Let’s hope the US courts see sense and let off Bradley Manning with nothing more serious than a slap on the wrist and the advice next time to look before he leaps

UPDATE (on Aug 22): I understand that Bradley Manning was sentenced to 35 years, but could be out within ten, and that he now feels he is really a woman and wants to be called Daisy or Betty or something (I wasn’t paying that much attention to the news broadcast). All of that notwithstanding, I feel what I wrote a night or two ago below still stands, with the poor chap’s gender confusion making some of my comments all the more pertinent.

One of the items on the news tonight was the Bradley Manning’s lawyers have petitioned President Barack Obama to pardon the lad. And I bloody hope he does so. Reports from the trial suggest Manning is looking at a minimum of 60 years in jail. Before he went to trial and admitted some offences, there was even talk that he faced the death penalty. That, it seems, is no longer likely.

One of the details about the case, which to me is - obliquely - pertinent is that Manning passed on 700,000 documents to Wikileaks and run by who I regard as an arch-fraud Julian Assange. Does anyone really suspect that Manning had the slightest idea what he was doing? Does anyone really think that his motives for passing on those documents was somehow to damage the United States. And, crucially, does anyone really think that Manning even knew the importance of what was in some of those documents, let alone read the whole lot. I repeat, he passed on 700,000 (according to the news).

Manning, we now know, was a confused young man who was having trouble coming to terms with the fact that he was gay. That, in itself, is no excuse for ‘treason’, if you want to regard and describe what he did as ‘treason’. I rather think the poor chap did not have the faintest clue what he was up to. I have no way of knowing how bright he is, but I also suspect that he is not, in the sense of being a man of the world, all that bright.

There can be no doubt that he caused the United States, both the present administration and the previous administrations, a great deal of embarrassment. Publication of the content of the documents he leaked have also, I have to admit, entertained us a great deal. But I do feel rather sorry for all those embassy staff around the world whose candid reports from the country in which they were serving were made public. They were asked for their informed opinions of the governments and leading figures in those countries and, assuming that their views were confidential, gave honest accounts.

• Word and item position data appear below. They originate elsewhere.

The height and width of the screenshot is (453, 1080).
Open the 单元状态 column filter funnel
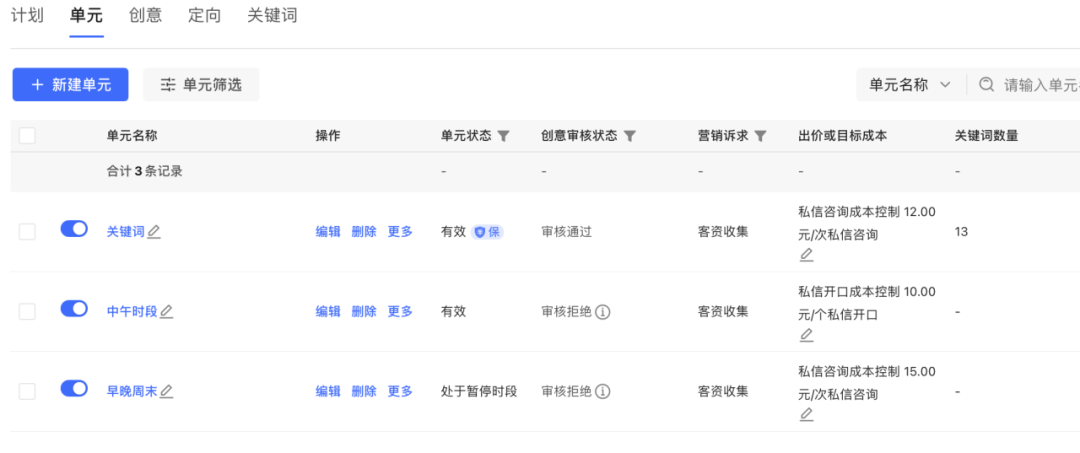(503, 136)
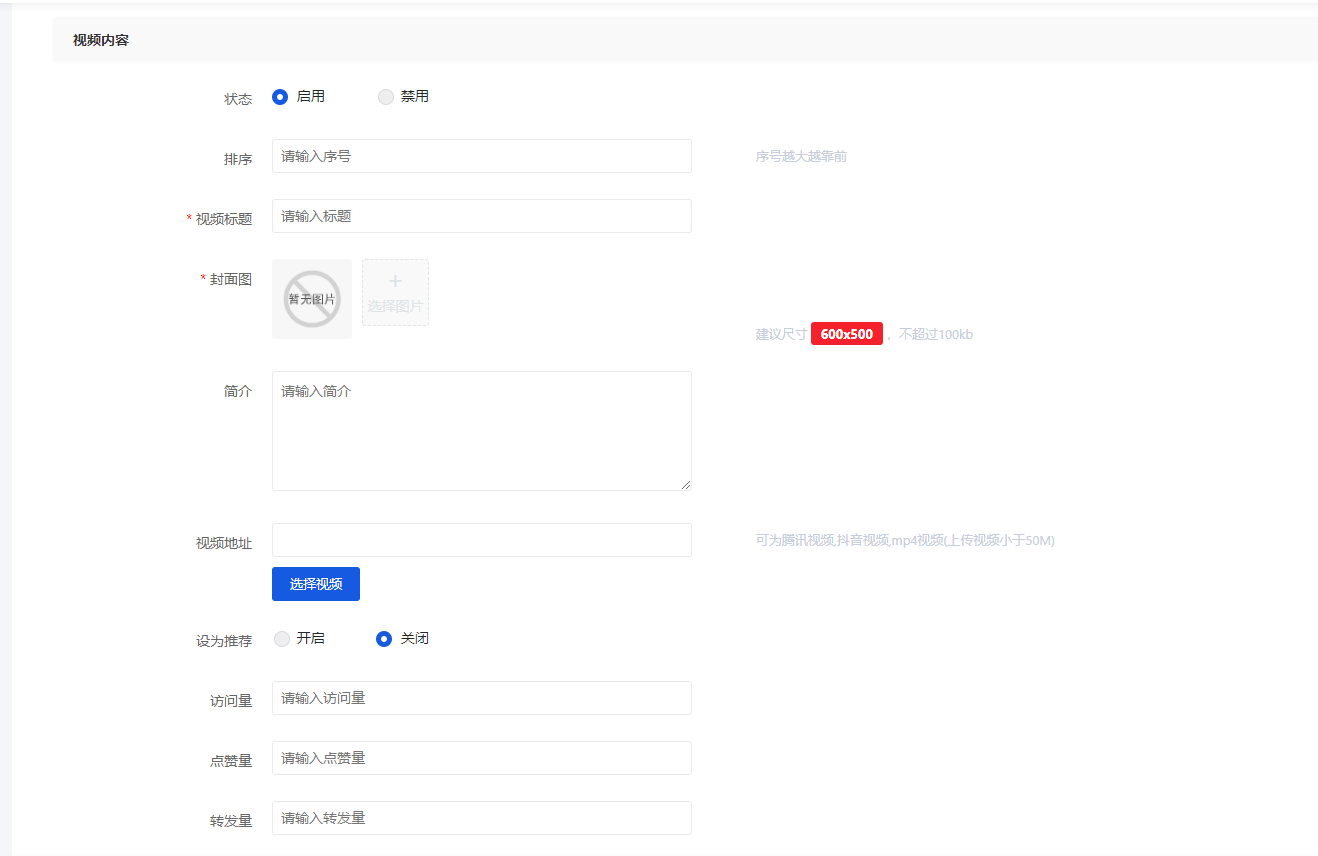This screenshot has width=1318, height=856.
Task: Click the 转发量 input field
Action: point(481,818)
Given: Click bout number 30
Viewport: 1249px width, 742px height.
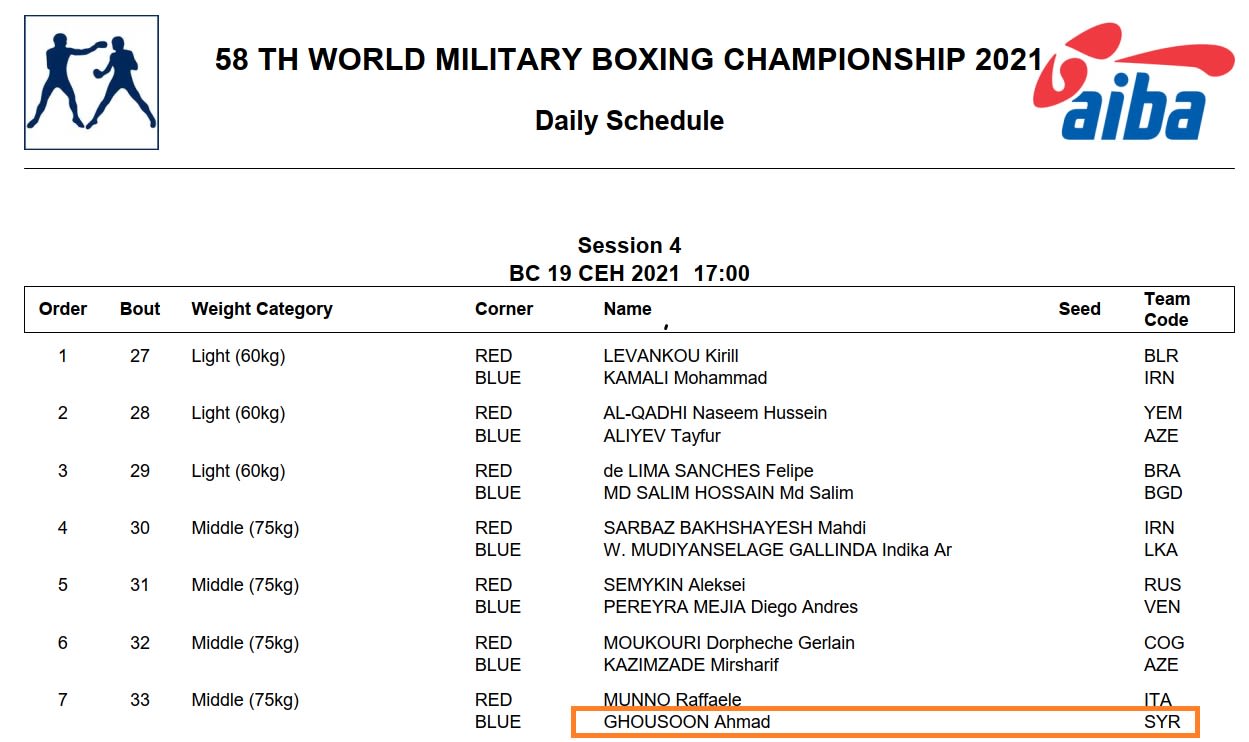Looking at the screenshot, I should pyautogui.click(x=140, y=528).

Admittedly, among the many documents that were leaked were some quite shocking accounts of criminal misbehaviour by, for example, US troops in Iraq. But for those who oppose the US, those accounts - remember the previous and unrelated reports from Abu Ghraib, will not have come as a great surprise. In fact, Manning is on record as saying that one such shocking account, of a helicopter targeting, then murdering innocent Iraqis who just happened to be in the way, was the catalyst which set him on course to do what he did. To but it bluntly, there is a strong smell of fish about it all.

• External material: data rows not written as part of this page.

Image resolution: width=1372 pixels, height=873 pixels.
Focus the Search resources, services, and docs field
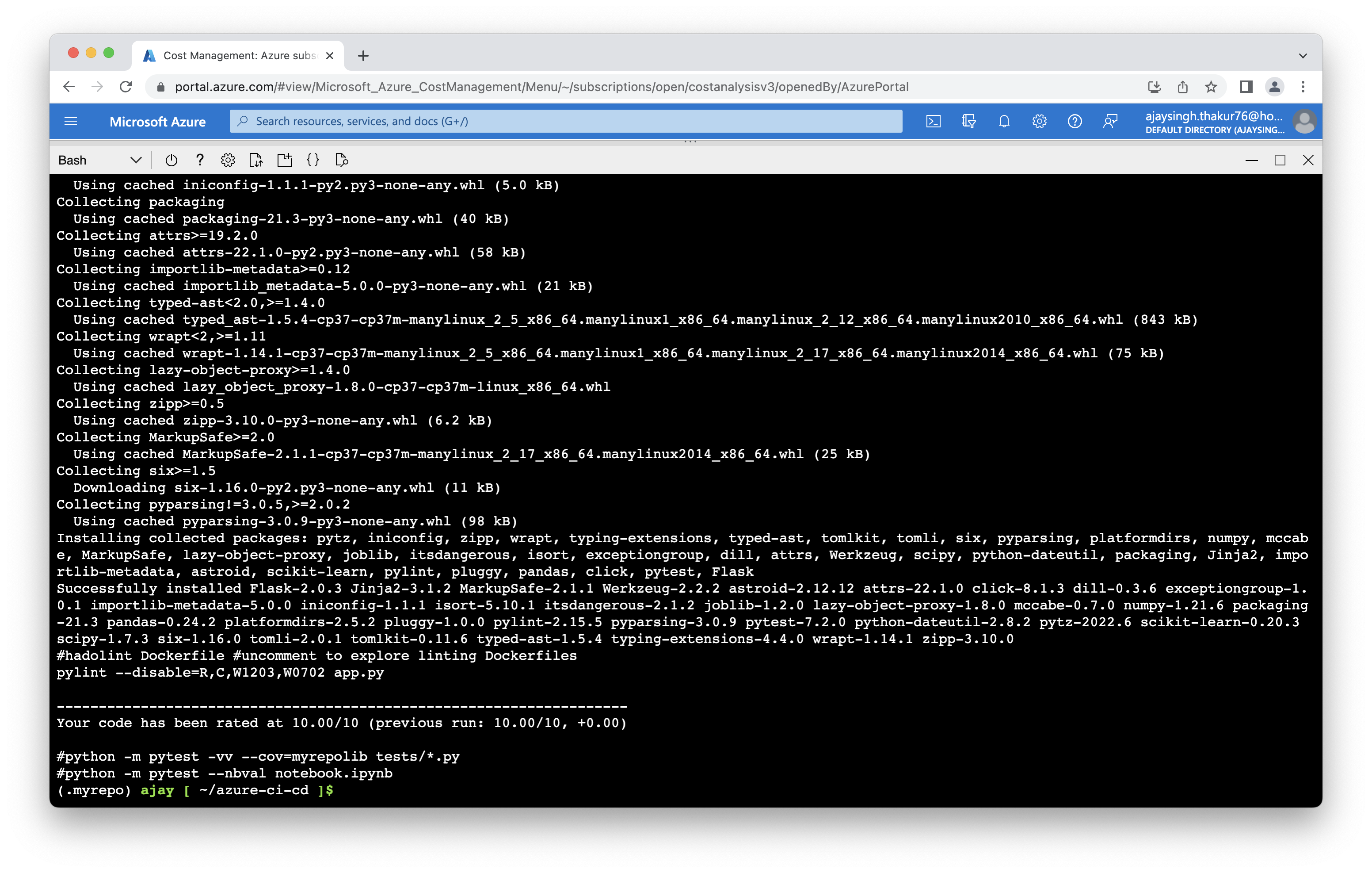pos(565,122)
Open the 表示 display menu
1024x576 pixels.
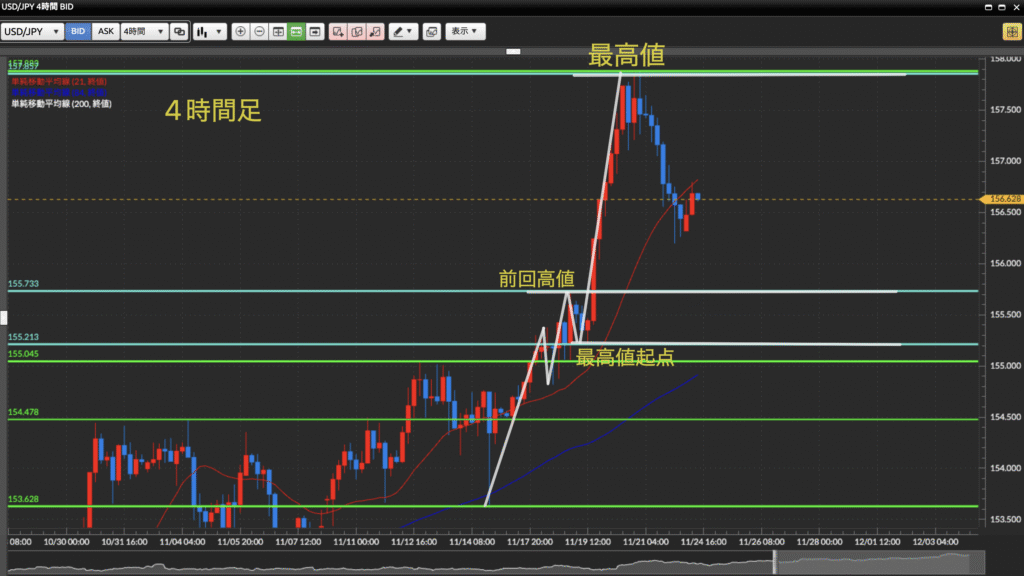click(x=465, y=32)
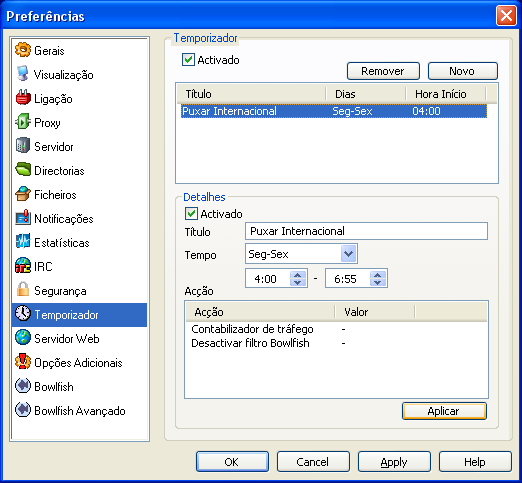This screenshot has height=483, width=522.
Task: Increase start time 4:00 with up arrow
Action: 297,275
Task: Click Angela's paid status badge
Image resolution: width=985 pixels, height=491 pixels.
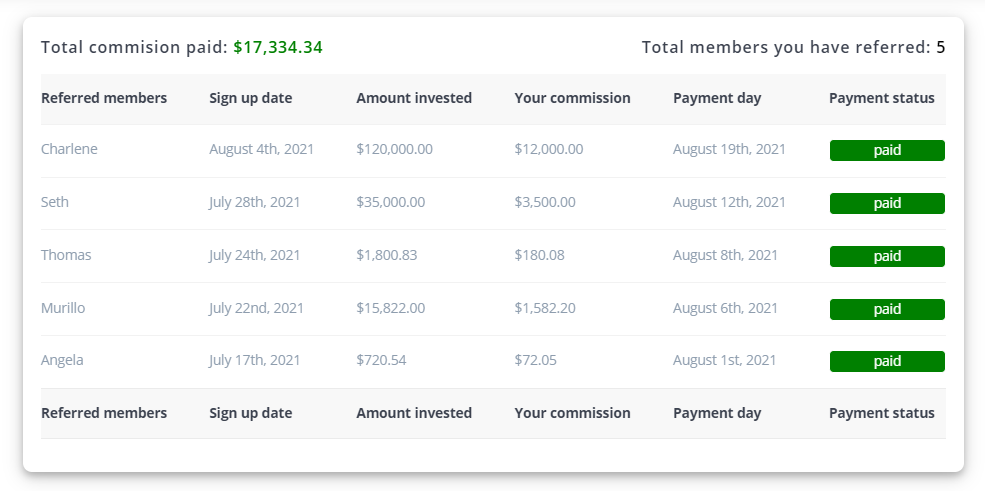Action: [887, 362]
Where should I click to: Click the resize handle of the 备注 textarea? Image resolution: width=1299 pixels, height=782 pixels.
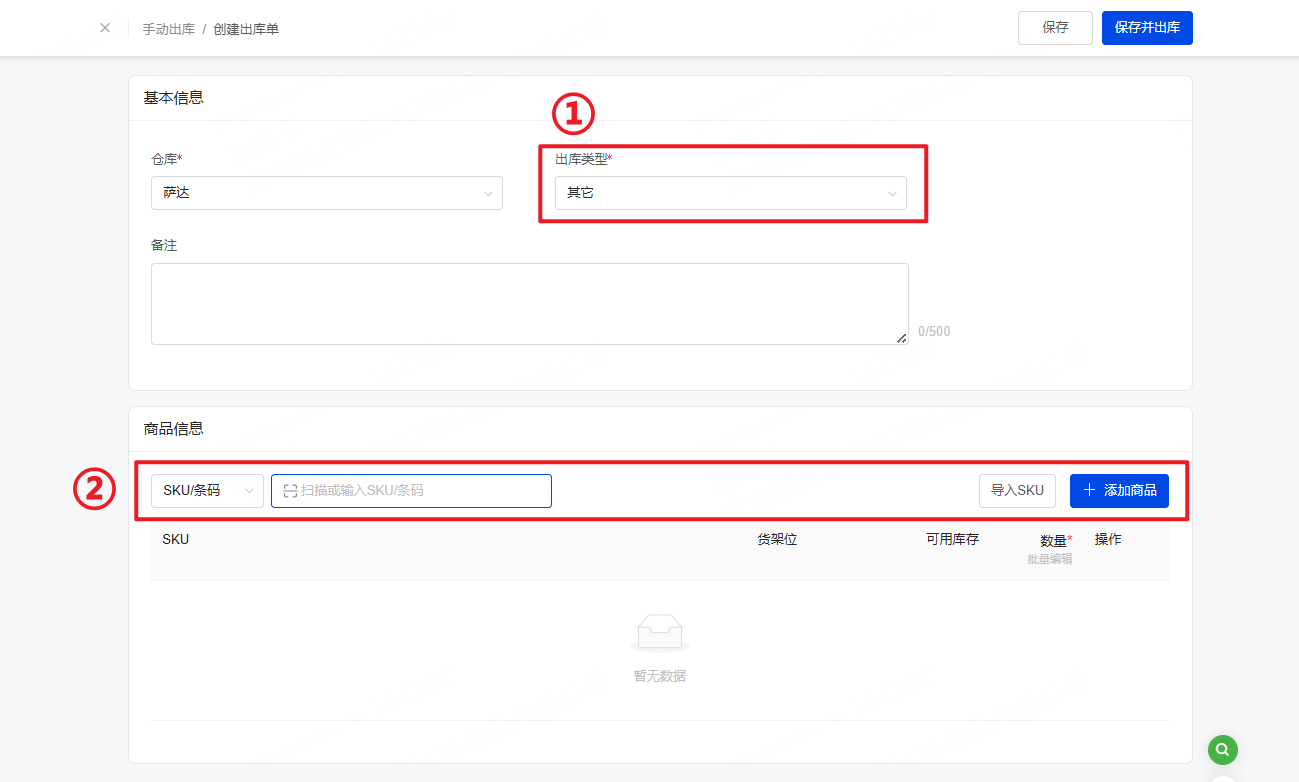coord(901,338)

Manning, in my view an innocent abroad, was used by Wikileaks and Assange, and by the Guardian. That paper likes to present itself as some kind of social conscience and there is some truth in that. But it is also just another newspaper in the business of making money, and the documents leaked by Manning to Wikileaks who passed them on for publication to the Guardian will have seemed like all their dreams come true.

Here, dear reader, was another opportunity for the Guardian to demonstrate its oh-so-holy chops. And if by doing so it could damage what it regarded as the opposition to boot, so much the better. Manning was, of course, the prime mover in all this, but there is no suggestion, as there is, perhaps, in the case of Edward Snowden that what he did was a matter of principle and undertaken after he great deal of thought. And even the whole Snowden affair is not quite as straightforward as the Guardian would have us believe.

Manning now faces spending more or less the rest of his life in jail purely because - in my view, I had better repeat - he was a confused young chap who didn’t have much of an idea as to what he was doing and was cynically used by those who should know better. Soon we will know what the courts decided will be Manning’s future.

Ridiculous as it might sound to some reading this, I would simply like to see him let of with a suspended sentence and then allowed to get on with the rest of his life, perhaps a little wiser. Will it happen? Well, writing this tonight, I don’t know. But, sadly, I rather doubt it. To quote Alexander Pope and use a phrase previously used in a Times leader when it commented on a drugs trial involving those arch ‘rebels’ the Rolling Stones, ‘Who breaks a butterfly upon a wheel?’ I hope to God it isn’t the US in all its outraged vigour. There are other ways to deal with being made to look rather foolish.